The government is aware that there is some risk inherent in the creation of this offence. Genuine complainants might be deterred through fear of prosecution, or worse, an officer about whom a legitimate complaint has been made might be tempted to retaliate by bringing a charge against the complainant. To prevent this, a second offence is created whereby anyone who threatens or harms another person because of that person's involvement—or someone else's involvement—in an investigation under the Act can be prosecuted for victimisation. It is expected that the simultaneous introduction of these two offences will provide adequate protection for innocent persons while minimising the risk of abuse. Consultation with the Ombudsman is required before proceeding, to ensure that the complainant is given a fair hearing.

The third major amendment proposed by this Bill concerns investigations initiated by the Ombudsman of his or her own motion. From time to time the Ombudsman will become aware of a matter which could justify a complaint but which has not been the subject of one. Under the Act as it stands, the Ombudsman has no power to initiate an investigation unless a complaint has been made. This amendment is designed to allow own-motion investigations under the Complaints Act when they are necessary.
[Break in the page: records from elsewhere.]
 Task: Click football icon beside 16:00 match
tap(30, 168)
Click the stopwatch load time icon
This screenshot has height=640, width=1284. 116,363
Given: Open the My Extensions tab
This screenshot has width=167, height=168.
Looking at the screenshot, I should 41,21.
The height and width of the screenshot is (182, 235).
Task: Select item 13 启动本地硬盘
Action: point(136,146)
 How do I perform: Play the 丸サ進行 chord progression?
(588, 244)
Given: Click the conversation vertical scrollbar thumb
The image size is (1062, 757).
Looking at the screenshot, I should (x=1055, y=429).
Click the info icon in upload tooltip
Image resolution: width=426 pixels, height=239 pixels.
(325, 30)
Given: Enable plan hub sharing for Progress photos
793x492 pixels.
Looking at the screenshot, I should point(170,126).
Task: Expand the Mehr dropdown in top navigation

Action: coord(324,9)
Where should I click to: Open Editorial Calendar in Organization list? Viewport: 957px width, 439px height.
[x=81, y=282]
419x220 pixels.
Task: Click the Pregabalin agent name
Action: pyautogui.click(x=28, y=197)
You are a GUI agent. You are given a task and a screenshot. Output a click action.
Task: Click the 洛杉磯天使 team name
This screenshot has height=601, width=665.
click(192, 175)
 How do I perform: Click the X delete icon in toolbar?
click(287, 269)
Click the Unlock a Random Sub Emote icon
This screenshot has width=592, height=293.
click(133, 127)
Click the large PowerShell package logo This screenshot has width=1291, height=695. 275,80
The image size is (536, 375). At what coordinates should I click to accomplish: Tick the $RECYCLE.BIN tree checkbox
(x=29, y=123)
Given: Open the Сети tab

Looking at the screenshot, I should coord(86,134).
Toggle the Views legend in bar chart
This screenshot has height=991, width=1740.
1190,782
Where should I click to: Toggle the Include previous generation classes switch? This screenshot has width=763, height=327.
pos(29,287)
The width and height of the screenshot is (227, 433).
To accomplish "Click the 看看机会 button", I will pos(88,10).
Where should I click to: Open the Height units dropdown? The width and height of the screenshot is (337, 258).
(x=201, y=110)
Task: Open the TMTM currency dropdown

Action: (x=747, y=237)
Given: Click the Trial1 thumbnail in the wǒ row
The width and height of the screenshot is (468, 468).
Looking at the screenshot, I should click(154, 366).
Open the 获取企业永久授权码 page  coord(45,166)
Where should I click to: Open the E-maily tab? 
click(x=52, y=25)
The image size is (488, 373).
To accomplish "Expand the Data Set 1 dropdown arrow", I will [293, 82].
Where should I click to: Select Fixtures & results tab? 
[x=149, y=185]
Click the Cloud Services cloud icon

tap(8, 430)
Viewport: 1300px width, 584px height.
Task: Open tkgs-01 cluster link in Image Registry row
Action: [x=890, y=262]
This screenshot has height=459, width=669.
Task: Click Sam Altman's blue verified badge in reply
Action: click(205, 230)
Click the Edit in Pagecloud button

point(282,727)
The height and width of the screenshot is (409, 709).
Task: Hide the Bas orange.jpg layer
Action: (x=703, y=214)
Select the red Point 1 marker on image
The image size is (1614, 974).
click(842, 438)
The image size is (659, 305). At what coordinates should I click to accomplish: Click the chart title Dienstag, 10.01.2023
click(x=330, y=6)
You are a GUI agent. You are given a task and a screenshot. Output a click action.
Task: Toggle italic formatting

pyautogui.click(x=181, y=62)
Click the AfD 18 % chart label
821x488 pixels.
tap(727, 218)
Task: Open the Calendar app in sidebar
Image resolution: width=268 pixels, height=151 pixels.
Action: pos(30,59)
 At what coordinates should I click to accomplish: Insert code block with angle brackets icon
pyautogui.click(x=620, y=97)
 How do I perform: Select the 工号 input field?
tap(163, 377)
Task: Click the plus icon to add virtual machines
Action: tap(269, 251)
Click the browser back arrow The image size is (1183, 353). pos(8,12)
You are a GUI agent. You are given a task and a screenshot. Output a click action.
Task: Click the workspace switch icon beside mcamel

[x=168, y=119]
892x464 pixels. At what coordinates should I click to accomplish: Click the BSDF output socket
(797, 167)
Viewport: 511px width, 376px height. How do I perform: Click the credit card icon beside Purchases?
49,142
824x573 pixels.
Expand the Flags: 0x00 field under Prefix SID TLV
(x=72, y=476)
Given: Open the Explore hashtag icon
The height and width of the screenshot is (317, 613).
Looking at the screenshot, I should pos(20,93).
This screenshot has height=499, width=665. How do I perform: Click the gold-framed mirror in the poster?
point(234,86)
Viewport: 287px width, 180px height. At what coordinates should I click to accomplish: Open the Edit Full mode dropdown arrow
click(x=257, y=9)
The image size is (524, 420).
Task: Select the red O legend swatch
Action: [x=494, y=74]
A fourth significant change, which entails a number of minor amendments, relates to the admissibility of evidence obtained by the Ombudsman. At present, such evidence is not admissible in disciplinary proceedings. Although this is consistent with the Ombudsman's wider role, it is inconsistent with the role of independent investigator which the Ombudsman fills under the Complaints Act, and will bring the Ombudsman's provisions into line with the admissibility of evidence obtained by the internal Investigation Division of the AFP. Investigation by the Ombudsman under the Act is a last resort and if it is to have real credibility it is necessary that evidence obtained in the course of such investigations be made admissible.

The final major amendment focuses on the procedure for the hearing of minor disciplinary charges to which the officer charged pleads guilty. At present, a member who recognises that he or she has made a (relatively minor) mistake may be subjected to the penalty of prolonged uncertainty, because often the Disciplinary Tribunal will not be convened until a more serious case arises. The proposed amendment allows such cases to be dealt with by the Commissioner, where the Ombudsman agrees, instead of the Tribunal. It is designed to eliminate unnecessary delays under the present procedure while providing guarantees that the procedure adopted does not improperly protect the police. The matter can be referred to the Tribunal for penalty by the Commissioner if the Ombudsman agrees.

This opportunity has also been taken to make a number of minor amendments, including changes to the conciliation procedure to reflect the consolidation of ranks in the AFP, extension of the Ombudsman's discretion not to investigate trivial complaints to ensure that limited resources are concentrated on more serious matters, and the removal of sexist terminology in those parts of the Act where gender-neutral language has not already been introduced. Other small adjustments are designed simply to replace procedures which have turned out to be practically inconvenient with more efficient methods.

It is hoped that the amendments contained in this Bill will bring about a significant improvement in the day-to-day operation of the Complaints Act while removing or replacing those provisions which, because of changes in the structure of the AFP workforce over the past decade, no longer have a policy basis. The Bill demonstrates the government's continuing commitment to the implementation, wherever possible, of recommendations made by the Royal Commission into Aboriginal Deaths in Custody and more generally to ensuring the accountability of public officials, including the police.

The amendments have no financial impact.

I commend the Bill to the Senate and present the Explanatory Memorandum.

  Debate (on motion by Senator Reid) adjourned.

  Motion (by Senator Bolkus) agreed to:

  That the bills be listed on the Notice Paper as separate orders of the day.